— Хорошо, — сказал Травников. — Приходите завтра. Я, признаться, устал и мало что соображаю.
— Про усталость мне понятно. Конечно, у меня дело большой общественной важности, и надо быть в форме, чтобы правильно подойти. Но у вашей девушки я заметил другое: элемент поверхностного отношения, она все старалась выяснить, подходит ли то, что я говорю, профилю вашего отдела. Это тоже, конечно, важно — специализация, но для печати, я считаю, не подходит. Я считаю, если вы взялись заниматься мной, то должны брать вопрос во всей широте…
— Мы уже брали, — перебил Травников. — Письмо ваше напечатали, а дирекция прислала опровержение.

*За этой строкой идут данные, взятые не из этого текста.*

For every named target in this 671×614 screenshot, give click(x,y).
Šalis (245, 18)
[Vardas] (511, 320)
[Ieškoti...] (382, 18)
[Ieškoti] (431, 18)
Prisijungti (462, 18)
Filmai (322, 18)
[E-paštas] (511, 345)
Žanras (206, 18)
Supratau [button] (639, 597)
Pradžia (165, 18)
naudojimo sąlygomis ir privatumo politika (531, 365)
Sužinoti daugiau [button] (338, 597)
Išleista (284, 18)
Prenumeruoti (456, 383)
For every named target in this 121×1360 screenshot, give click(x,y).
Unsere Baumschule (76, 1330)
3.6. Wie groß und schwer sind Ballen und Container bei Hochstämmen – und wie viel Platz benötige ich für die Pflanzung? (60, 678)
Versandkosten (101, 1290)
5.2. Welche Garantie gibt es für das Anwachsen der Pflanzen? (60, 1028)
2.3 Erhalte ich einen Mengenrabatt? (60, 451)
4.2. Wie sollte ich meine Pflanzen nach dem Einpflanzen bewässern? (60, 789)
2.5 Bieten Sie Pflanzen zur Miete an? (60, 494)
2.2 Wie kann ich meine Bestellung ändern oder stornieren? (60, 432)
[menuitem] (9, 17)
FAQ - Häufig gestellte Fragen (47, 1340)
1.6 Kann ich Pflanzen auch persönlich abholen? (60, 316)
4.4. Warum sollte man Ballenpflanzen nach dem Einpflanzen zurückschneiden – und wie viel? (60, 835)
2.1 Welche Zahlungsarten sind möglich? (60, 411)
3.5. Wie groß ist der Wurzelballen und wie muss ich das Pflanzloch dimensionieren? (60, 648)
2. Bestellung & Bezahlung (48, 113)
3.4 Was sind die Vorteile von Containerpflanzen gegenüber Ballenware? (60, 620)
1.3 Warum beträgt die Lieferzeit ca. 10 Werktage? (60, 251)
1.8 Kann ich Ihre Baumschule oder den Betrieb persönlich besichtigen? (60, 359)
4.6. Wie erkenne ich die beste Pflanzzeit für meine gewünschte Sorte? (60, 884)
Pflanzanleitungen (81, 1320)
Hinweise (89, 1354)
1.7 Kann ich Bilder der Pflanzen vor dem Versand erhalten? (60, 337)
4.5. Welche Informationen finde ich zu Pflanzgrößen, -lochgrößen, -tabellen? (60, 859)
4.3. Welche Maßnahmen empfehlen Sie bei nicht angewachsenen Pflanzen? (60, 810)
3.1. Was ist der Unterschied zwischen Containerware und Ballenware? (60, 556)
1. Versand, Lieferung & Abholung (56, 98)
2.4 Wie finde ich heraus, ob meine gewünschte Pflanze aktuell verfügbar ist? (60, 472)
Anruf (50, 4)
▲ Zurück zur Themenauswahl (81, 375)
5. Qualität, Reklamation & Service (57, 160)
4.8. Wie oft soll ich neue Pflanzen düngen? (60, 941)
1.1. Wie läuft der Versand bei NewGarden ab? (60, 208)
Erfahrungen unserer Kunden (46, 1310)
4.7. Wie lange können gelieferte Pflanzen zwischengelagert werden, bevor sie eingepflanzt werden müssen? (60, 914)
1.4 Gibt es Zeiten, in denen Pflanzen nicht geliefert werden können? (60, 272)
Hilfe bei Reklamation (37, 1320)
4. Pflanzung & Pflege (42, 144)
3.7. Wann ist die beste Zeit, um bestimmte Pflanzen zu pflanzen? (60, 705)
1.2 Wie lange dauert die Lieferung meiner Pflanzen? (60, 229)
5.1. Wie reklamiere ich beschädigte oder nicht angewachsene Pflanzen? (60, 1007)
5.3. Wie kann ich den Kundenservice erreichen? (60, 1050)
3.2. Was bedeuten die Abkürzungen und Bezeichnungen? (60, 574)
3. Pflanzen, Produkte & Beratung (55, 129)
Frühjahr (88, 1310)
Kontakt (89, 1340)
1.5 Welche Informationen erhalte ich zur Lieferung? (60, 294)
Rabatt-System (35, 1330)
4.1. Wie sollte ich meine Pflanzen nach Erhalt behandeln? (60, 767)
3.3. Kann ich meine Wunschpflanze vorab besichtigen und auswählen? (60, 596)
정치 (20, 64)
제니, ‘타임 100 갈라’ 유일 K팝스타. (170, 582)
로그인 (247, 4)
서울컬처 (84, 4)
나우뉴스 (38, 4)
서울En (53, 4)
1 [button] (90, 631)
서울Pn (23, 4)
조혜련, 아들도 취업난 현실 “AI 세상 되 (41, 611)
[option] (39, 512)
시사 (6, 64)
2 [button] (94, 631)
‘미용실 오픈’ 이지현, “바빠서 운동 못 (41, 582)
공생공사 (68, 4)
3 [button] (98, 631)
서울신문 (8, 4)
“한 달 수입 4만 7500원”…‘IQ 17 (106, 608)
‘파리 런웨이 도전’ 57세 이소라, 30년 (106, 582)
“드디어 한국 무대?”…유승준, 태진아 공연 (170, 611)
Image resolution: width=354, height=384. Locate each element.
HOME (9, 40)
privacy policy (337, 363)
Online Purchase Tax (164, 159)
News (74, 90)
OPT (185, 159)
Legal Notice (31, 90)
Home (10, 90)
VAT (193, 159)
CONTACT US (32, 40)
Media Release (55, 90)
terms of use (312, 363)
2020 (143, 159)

— И правильно! — чему-то обрадовался Оптухин. — Вы, конечно, не знали всего существа вопроса, а я надеялся, я очень надеялся на опровержение. Мне Чмырев говорит, — вы знаете Чмырева, он то, второе, письмо вместе со мной вам в газету послал, — он говорит, важен процент внедрения, ему этот процент, конечно, важнее всего должен представляться, поскольку он у нас инженер по рационализации, а я говорю, тут другое важно, обратная связь, говорю, отсутствует. Он, как ваша девушка, Люсьена Борисовна, ей важно — соответствует или не соответствует профилю, а вышло-то по-моему, не по Чмыреву. Эти вот ящики для перевозки стружки, с опрокидыванием, и питьевые фонтанчики — ерунда, я сам знаю, что ерунда. Можно, конечно, сделать, но и так завод проживет. Чмыреву важно, что у него в процент не идет, а я на что рассчитывал? Что после газеты Геннадию Сергеевичу, нашему директору, придется разбираться, совещание созывать и все как есть рассмотреть. Понимаете? У него так на главного инженера все свалено, ему производственный план важен, кадры там, соцбыт. Ну, конечно, процентик и по рационализации ему главный инженер с Чмыревым сообщат, а мне важно, чтобы он внутренне перестроился, чтобы он свой директорский день начинал с мысли, что у нас на заводе все от начала до конца можно переделать, а не то, что кто-то там заявку подаст. Может ведь и не подать, а? Скажите, может?
— Но мы с вами условились обсудить все это завтра, — умоляюще сказал Травников, глядя на стрелки приборов, думая о том, как половчее тронуть машину с места — не обидно и чтобы под колесо не попала нога Оптухина. — Ваш вопрос мне кажется несложным, мы его быстро решим.
— Несло-о-жным? — обиделся Оптухин. — Да это революционный, можно сказать, скачок! Если, конечно, смотреть диалектически. Переход к новому качеству. Вы изучали диалектику? Но я сейчас не об этом… Вы уловили, как много сделала ваша газета, напечатав мое письмо? Уловили? Ведь Геннадию Сергеевичу пришлось собрать совещание. Очень принципиальное. Чмырев даже не ожидал. Ему, конечно, попало, Чмыреву, с его процентами, Геннадий Сергеевич даже не ожидал, сколько у Чмырева собрано разных предложений — два шкафа! И все одобренные, люди не зря головы ломали, а они с главным инженером — процент. Но он еще не уловил до конца моей идеи, Геннадий Сергеевич… Вы разрешите? — Оптухин обежал машину спереди, рванул дверцу и плюхнулся, поджав под себя колено, рядом с Травниковым. — Обратная связь заработала! Вы понимаете? Я пишу письмо, вы печатаете, а Геннадий Сергеевич собирает совещание, дает нагоняй Чмыреву там, главному инженеру, пишет опровержение — вам опровержение, но — главное — сам занимается, сам
. Вы улавливаете? Так он постепенно подойдет к мысли, что ему нужно сесть и подумать обо всем заводе в целом, как я думаю о ящиках, в которые убирают от станков стружку. Он хороший инженер, Геннадий Сергеевич, но он привык латать и штопать. У нас завод мелких серий, то и дело надо что-нибудь переналаживать, то там, то тут жмет. Ну и переделывают, что-то подправляют. А в целом?— В целом — завтра, — сердито сказал Травников. — Мне пора ехать.